= Bobby Piton =

2022 Illinois Senate candidate

Bobby Piton was an Illinois Senate candidate who ran for office in the 2022 midterms.

==Biography==
Piton is a financial manager and father of five, with strong Christian fundamental beliefs. A proponent of baseless claims of fraud in the 2020 presidential election, despite receiving only 9% of the vote in his 2022 race, Piton refused to concede his election loss claiming hacked voting machines and the "uniparty" contributed to his loss.

Piton was a witness in the November 30, 2020 hearing in which Trump attorneys Rudy Giuliani, Jenna Ellis, and Michael Flynn associate Colonel Phil Waldron, presented testimony arranged by Arizona legislators Mark Finchem, Kelly Townsend, David Cook, among others.
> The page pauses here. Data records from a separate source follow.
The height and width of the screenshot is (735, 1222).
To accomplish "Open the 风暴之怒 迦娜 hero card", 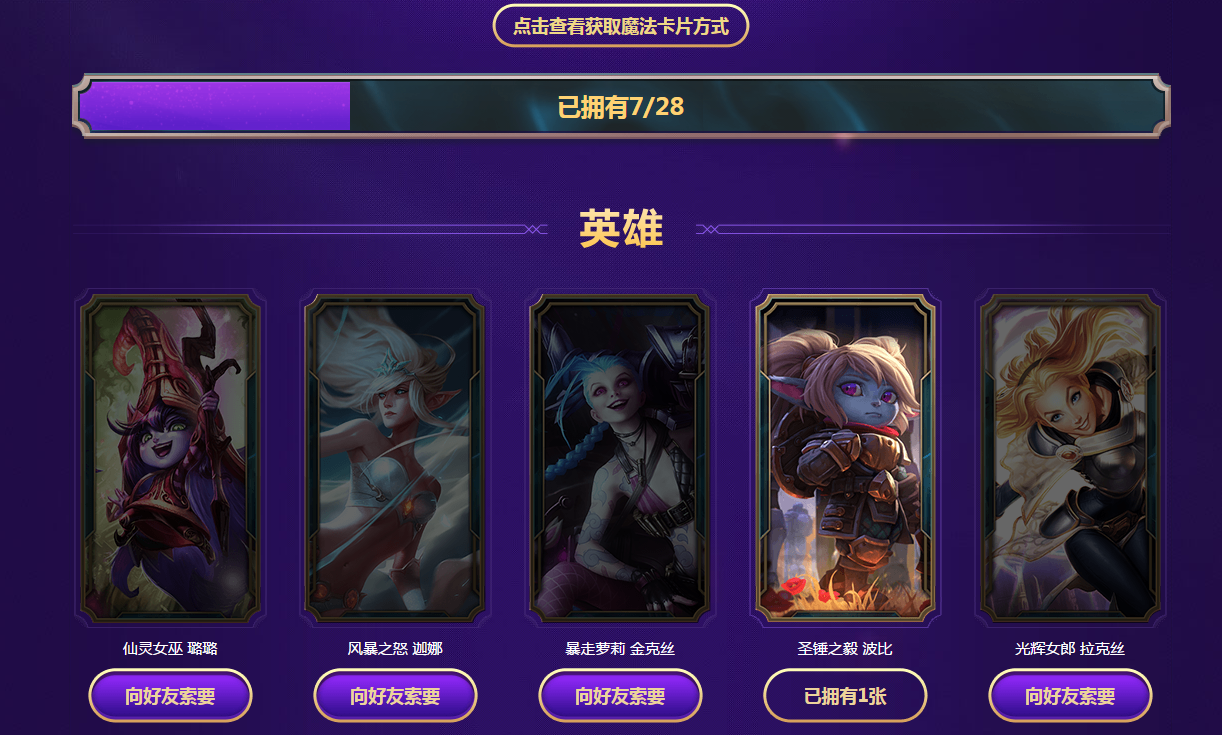I will [x=395, y=458].
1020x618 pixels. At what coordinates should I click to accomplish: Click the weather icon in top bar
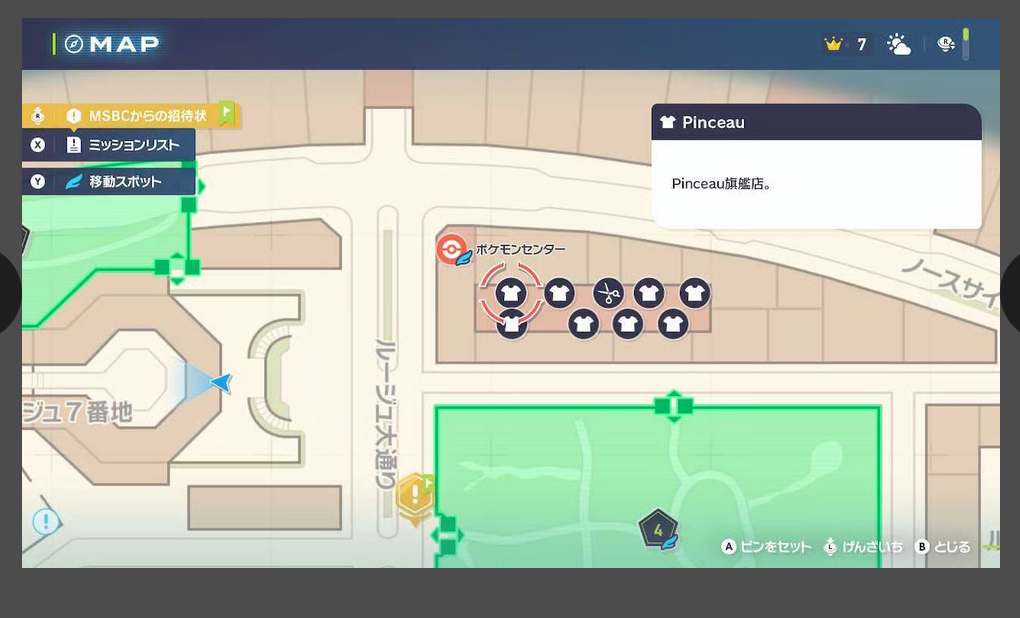pos(898,45)
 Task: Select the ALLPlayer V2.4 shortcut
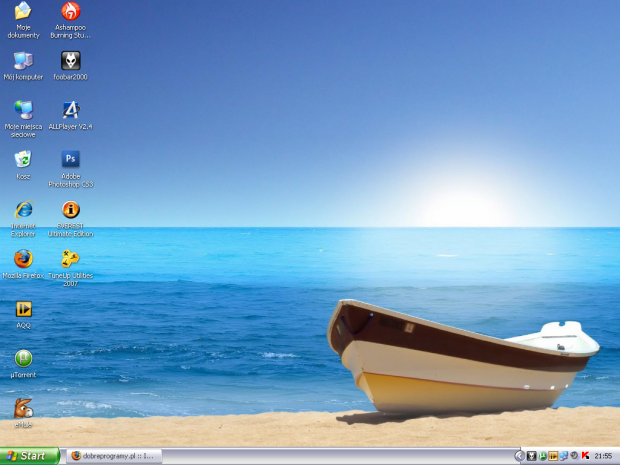(x=71, y=110)
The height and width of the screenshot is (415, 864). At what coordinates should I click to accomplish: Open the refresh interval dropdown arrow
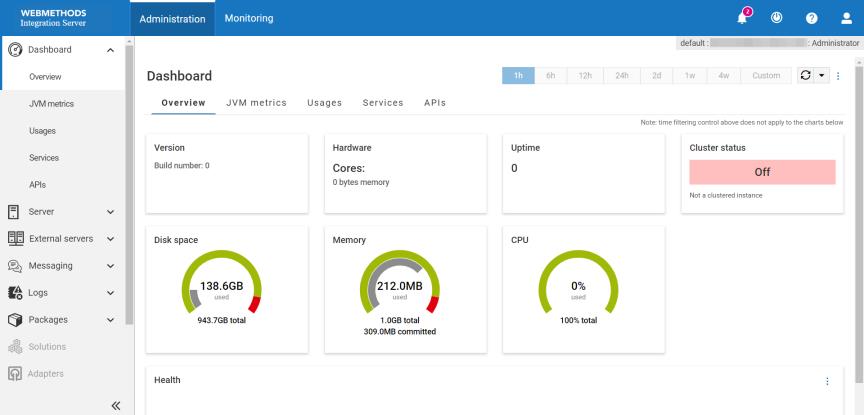821,76
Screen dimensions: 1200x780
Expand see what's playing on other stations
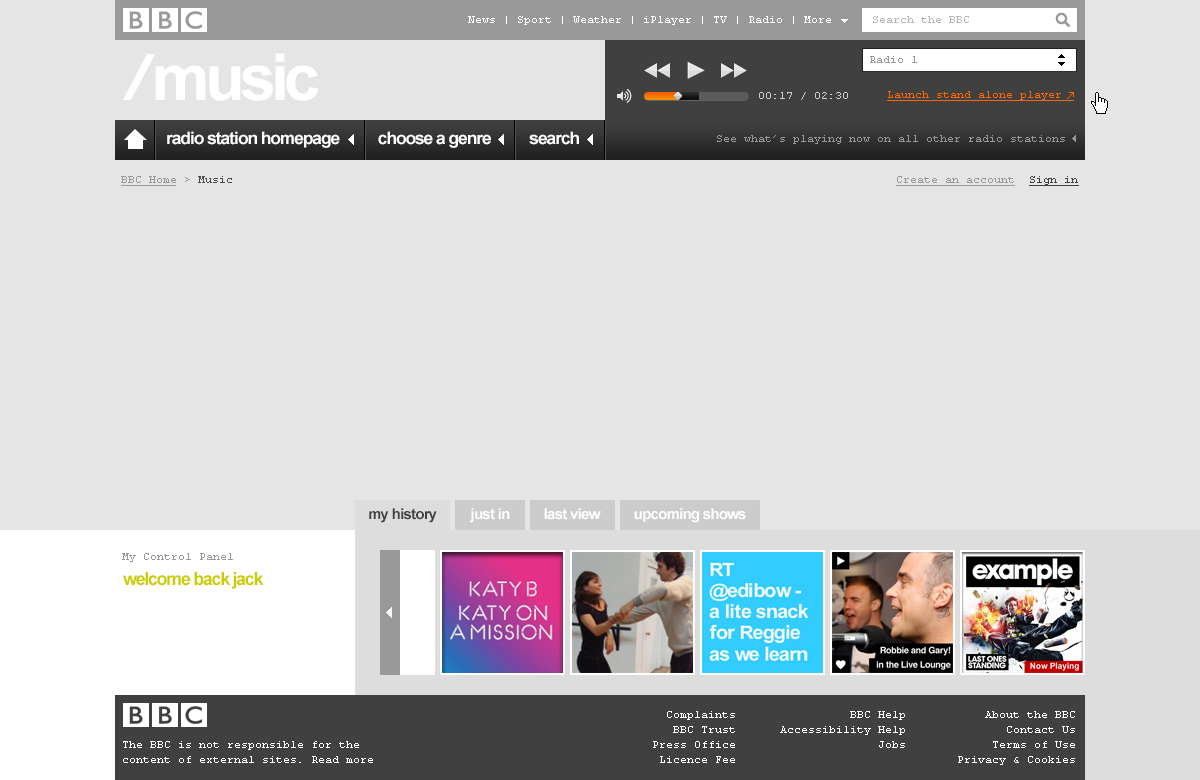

Per the hearing transcript, Piton was introduced by Liz Harris (Arizona politician) who Piton was working with at the time carrying out a canvassing effort, presenting Piton's data introducing he believed the 2020 election was rigged by "phantom voters," which Harris claimed her group was working on validating through a canvass effort.

In late April 2021, as the Arizona audit was underway, Piton had a private meeting with Arizona legislators including Congressman Andy Biggs, to push the Arizona audit which he live-streamed to the internet.

Piton appeared in the Arizona audit documentary The Deep Rig, created by Patrick Byrne in which audit leader Doug Logan also appeared to promote the Arizona audit effort.